Dasha et Sergei ont eux fait le déplacement depuis Bienne. «Quand on a vu que Kiev jouait en Suisse, on a sauté de joie», expliquent les deux jeunes qui ont fui Donetsk. D'habitude, ils soutiennent le club rival du Chakhtar. «Mais pas ce soir», sourient-ils derrière leur drapeau ukrainien, marqué de la colombe de la paix.

Dasha et Sergei se construisent une nouvelle vie à Bienne où ils ont repris leurs études.
Photo: UCY

L'adolescente prend ses marques dans une classe de gymnase, tandis que son cousin suit à distance ses cours de biophysique. Sa faculté à l'université de Kharkiv poursuit l'enseignement en ligne, malgré les bombardements.

Des bénévoles du FC Bâle

Un t-shirt blanc a été créé pour l'occasion. Vanessa le porte fièrement avec ses deux collègues. Le trio travaille pour le FC Bâle. «On a tous collaboré bénévolement pour soutenir l'événement. Par exemple, en vendant des glaces ou en aidant à la billetterie. C'est beau de voir tous ces drapeaux au stade.»

Vanessa est une collaboratrice du FC Bâle. Avec ses deux collègues, elle a travaillé bénévolement dans l'organisation. Le trio porte le t-shirt spécialement conçu pour ce match.
Photo: UCY

Ce Parc Saint-Jacques, Natalia le connaît bien. Cette mère de famille vit à Bâle depuis 17 ans. Son mari et son fils arborent d'ailleurs le rouge et le bleu du club local.
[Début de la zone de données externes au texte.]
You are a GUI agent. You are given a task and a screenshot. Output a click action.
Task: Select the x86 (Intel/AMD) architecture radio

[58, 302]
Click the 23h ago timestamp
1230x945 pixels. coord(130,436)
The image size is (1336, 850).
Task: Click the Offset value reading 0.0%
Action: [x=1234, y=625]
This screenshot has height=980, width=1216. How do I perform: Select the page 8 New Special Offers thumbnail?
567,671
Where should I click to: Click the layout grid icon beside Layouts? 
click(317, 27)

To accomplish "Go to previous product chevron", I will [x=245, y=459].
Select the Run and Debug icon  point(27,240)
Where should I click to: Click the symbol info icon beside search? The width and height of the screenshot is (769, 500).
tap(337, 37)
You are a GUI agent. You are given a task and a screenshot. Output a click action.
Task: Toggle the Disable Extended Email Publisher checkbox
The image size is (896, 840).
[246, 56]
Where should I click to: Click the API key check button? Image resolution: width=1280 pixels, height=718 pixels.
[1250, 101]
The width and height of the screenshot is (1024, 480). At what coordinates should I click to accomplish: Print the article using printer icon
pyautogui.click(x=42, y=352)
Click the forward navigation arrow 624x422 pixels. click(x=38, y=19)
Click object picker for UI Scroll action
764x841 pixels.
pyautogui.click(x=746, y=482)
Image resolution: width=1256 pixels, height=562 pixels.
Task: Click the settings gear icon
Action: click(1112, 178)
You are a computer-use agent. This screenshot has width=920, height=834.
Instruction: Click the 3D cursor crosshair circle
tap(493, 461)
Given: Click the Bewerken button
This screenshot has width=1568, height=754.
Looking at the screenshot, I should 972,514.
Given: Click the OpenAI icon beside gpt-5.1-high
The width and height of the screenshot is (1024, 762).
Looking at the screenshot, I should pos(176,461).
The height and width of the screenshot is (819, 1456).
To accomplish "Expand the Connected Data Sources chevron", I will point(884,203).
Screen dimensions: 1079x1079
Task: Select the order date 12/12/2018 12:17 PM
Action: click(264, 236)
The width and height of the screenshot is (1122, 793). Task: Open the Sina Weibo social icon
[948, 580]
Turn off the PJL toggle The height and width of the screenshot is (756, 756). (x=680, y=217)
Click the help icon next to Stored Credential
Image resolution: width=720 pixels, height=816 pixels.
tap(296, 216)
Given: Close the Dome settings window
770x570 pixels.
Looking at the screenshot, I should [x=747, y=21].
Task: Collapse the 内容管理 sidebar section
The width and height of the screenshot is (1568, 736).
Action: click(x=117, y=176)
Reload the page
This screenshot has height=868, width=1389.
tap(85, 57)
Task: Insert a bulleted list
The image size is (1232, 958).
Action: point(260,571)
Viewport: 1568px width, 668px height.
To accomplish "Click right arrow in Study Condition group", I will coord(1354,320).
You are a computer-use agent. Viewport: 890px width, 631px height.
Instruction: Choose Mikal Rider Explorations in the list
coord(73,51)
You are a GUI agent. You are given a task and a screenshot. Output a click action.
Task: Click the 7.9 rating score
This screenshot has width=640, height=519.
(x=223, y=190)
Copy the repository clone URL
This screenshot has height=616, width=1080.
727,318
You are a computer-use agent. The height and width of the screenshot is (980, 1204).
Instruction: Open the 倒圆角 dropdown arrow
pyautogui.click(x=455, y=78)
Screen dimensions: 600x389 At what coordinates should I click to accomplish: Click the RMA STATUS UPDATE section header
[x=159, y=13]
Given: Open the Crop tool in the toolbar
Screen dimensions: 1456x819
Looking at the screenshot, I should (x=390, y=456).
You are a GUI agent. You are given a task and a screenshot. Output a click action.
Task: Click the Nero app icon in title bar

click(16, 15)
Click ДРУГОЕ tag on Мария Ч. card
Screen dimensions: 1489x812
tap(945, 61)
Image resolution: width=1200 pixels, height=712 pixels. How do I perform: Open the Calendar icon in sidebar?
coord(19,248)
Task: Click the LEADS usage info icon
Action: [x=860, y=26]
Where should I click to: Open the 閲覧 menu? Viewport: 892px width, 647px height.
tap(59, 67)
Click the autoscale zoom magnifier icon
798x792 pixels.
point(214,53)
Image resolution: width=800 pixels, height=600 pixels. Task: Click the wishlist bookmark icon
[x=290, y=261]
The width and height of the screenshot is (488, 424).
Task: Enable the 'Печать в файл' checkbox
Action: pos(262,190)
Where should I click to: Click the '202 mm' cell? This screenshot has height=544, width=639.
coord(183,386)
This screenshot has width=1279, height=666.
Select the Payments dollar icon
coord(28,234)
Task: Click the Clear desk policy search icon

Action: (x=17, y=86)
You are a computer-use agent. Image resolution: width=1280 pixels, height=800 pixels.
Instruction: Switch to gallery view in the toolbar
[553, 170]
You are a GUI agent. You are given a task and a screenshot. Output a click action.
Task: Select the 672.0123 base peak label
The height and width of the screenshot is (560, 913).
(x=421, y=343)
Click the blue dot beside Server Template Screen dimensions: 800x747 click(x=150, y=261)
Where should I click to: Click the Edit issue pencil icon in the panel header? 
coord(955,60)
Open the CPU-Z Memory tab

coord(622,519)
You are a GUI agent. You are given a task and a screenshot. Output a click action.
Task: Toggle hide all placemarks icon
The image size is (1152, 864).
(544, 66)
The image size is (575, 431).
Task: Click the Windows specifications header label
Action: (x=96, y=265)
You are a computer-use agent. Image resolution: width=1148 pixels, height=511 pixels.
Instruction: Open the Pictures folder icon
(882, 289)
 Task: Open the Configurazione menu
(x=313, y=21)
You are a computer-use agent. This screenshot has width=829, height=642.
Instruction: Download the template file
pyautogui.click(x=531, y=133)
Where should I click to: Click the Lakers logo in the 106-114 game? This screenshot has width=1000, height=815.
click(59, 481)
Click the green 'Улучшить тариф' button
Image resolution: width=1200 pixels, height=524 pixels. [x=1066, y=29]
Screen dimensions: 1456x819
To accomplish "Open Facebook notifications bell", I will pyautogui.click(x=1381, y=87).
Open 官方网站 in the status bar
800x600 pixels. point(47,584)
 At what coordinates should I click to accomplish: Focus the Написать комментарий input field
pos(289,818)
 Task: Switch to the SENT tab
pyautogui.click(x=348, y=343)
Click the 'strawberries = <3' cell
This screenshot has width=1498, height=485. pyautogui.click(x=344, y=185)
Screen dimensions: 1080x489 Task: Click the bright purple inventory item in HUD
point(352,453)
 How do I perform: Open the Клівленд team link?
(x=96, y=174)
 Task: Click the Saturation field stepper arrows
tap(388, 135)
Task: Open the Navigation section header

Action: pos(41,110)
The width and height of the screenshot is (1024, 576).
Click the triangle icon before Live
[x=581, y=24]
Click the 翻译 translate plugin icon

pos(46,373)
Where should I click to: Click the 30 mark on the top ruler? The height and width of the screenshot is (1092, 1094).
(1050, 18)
L'Ukrainienne porte une couronne florale traditionnelle pour accompagner son complet... bleu et jaune forcément.

Natalia (à droite) vit à Bâle depuis 17 ans. Elle s'y est mariée et a fondé une famille. Aujourd'hui, elle se bat pour ses compatriotes qui tentent de se reconstruire en Suisse.
Photo: UCY

«Il ne faut jamais s'habituer à la guerre»

«Ma mère Alla est arrivée en Suisse pour fêter son anniversaire cinq jours avant le début de l'invasion russe.» La mamie n'est jamais repartie au pays. «Depuis le début de la guerre, nous faisons tout pour aider les familles ukrainiennes qui arrivent dans la région, avec des repas, des traductions ou des démarches administratives. Mais nous arrivons à bout de forces et de ressources. Il faut que les gens nous aident.»

Son appel à l'aide résonne encore bien après le coup de sifflet du match, lorsque Mircea Lucescu ressort des vestiaires. À 76 ans, le coach roumain du Dynamo Kiev a tout connu dans le football. «C'est le seul sport qui touche autant de personnes à travers le monde, de manière si simple et directe. Ce que nous avons vécu avec ce match amical, c'était un moment extraordinaire de solidarité et d'amour.» L'entraîneur légendaire refuse aussi que le guerre en Ukraine tombe dans l'oubli. «Il ne faut jamais s'habituer, refuser que ses atrocités deviennent une simple routine qu'on voit aux infos.»

L'hymne ukrainien comme note de fin

Le stade s'est vidé. Au bord du terrain, il ne reste plus que des chasseurs d'autographes insatisfaits et ce groupe de femmes qui entonnent une dernière fois l'hymne national ukrainien, comme pour prolonger ce moment hors du temps. «Pour notre liberté, nous donnerons nos âmes et nos corps.» Leurs voix montent dans la nuit bâloise, jusqu'à celles et ceux qui n'ont pas la chance d'être là ce mercredi soir. Le temps d'une soirée au moins, Kiev n'a plus été que le synonyme de la guerre.